You Knew This Already, Right?
Consider the following logic. Human customs and laws differ everywhere you go. Therefore they are unnatural. There must be something permanent and unchanging that defines us as human beings and creates a code of behavior for us to live by. Our choices are self-interest, love, sympathy, and reason. Using nature as your justification, you can choose one of them or any combination of them, or invent one yourself if you wish. You are permitted even to redefine them all as God. Whatever your conclusion, however, it must be universally applicable. Otherwise it is unnatural.
Saturday, October 15, 2005
Strange Privilege
Why was the stranger or guest so privileged in archaic Greece as to have Zeus’ special protection, when he gave it to almost no other mortals except his children, and even then not as unequivocally?

Information

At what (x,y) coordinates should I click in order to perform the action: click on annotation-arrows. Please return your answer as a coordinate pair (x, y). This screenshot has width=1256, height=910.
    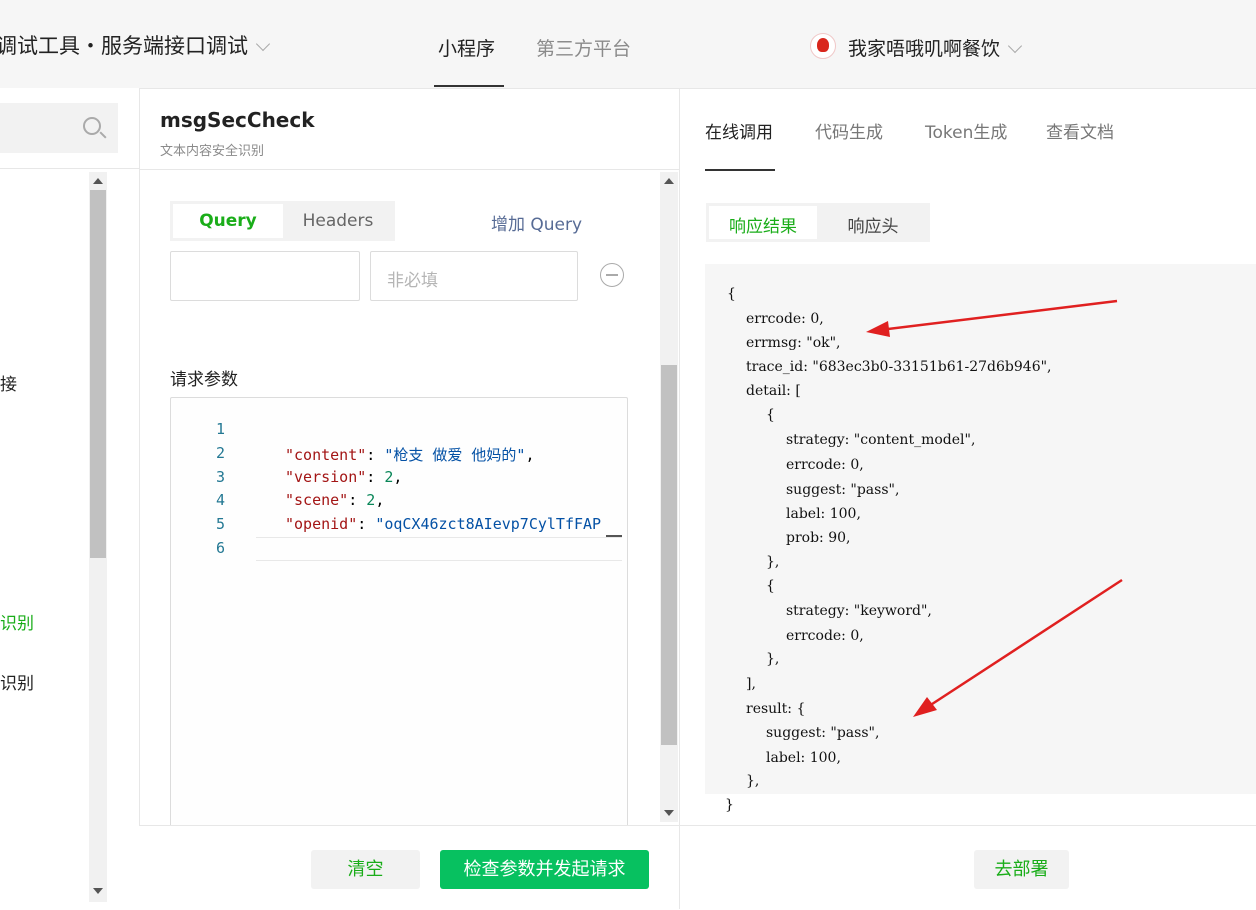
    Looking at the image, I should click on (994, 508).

==

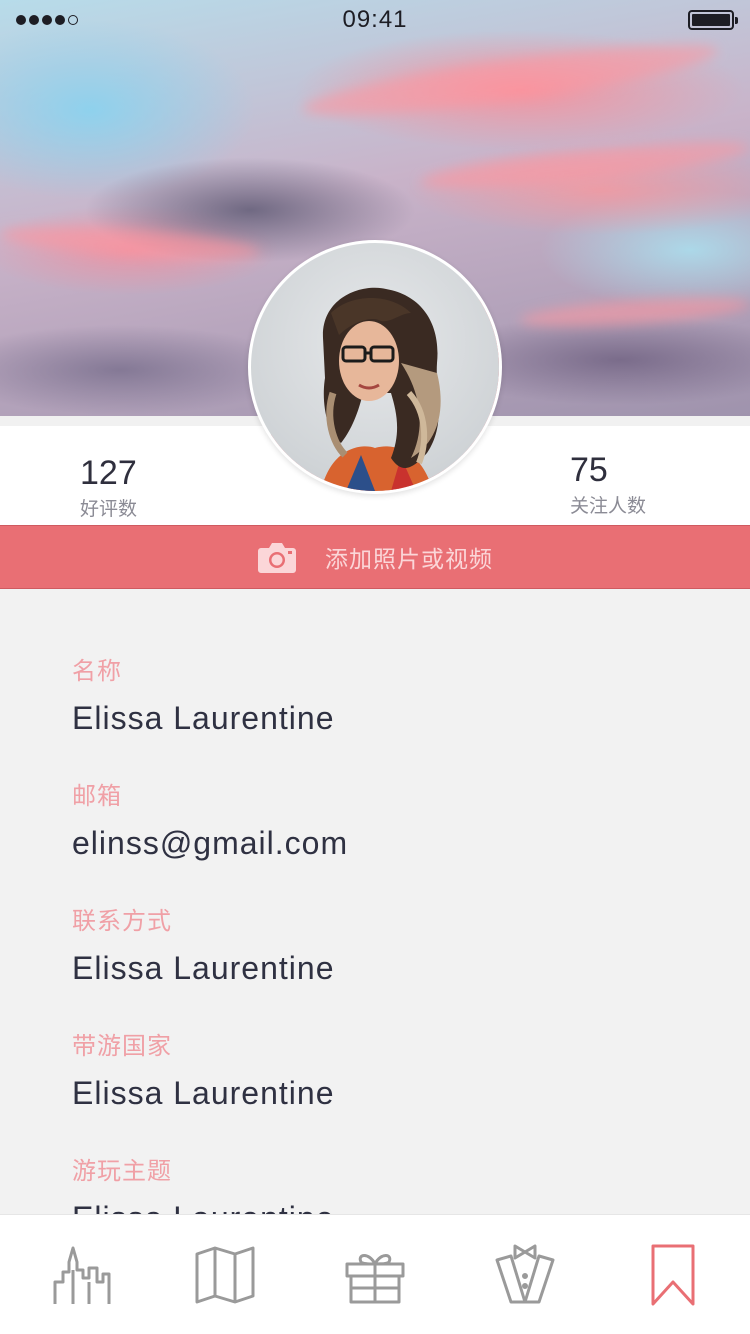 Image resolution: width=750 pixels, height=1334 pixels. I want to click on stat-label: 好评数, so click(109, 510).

The task
Please output the whole passage on custom, nature, and the Greek stranger word for word, from its first line through its last.

Solved problem
You Knew This Already, Right?
Consider the following logic. Human customs and laws differ everywhere you go. Therefore they are unnatural. There must be something permanent and unchanging that defines us as human beings and creates a code of behavior for us to live by. Our choices are self-interest, love, sympathy, and reason. Using nature as your justification, you can choose one of them or any combination of them, or invent one yourself if you wish. You are permitted even to redefine them all as God. Whatever your conclusion, however, it must be universally applicable. Otherwise it is unnatural.
Saturday, October 15, 2005
Strange Privilege
Why was the stranger or guest so privileged in archaic Greece as to have Zeus’ special protection, when he gave it to almost no other mortals except his children, and even then not as unequivocally?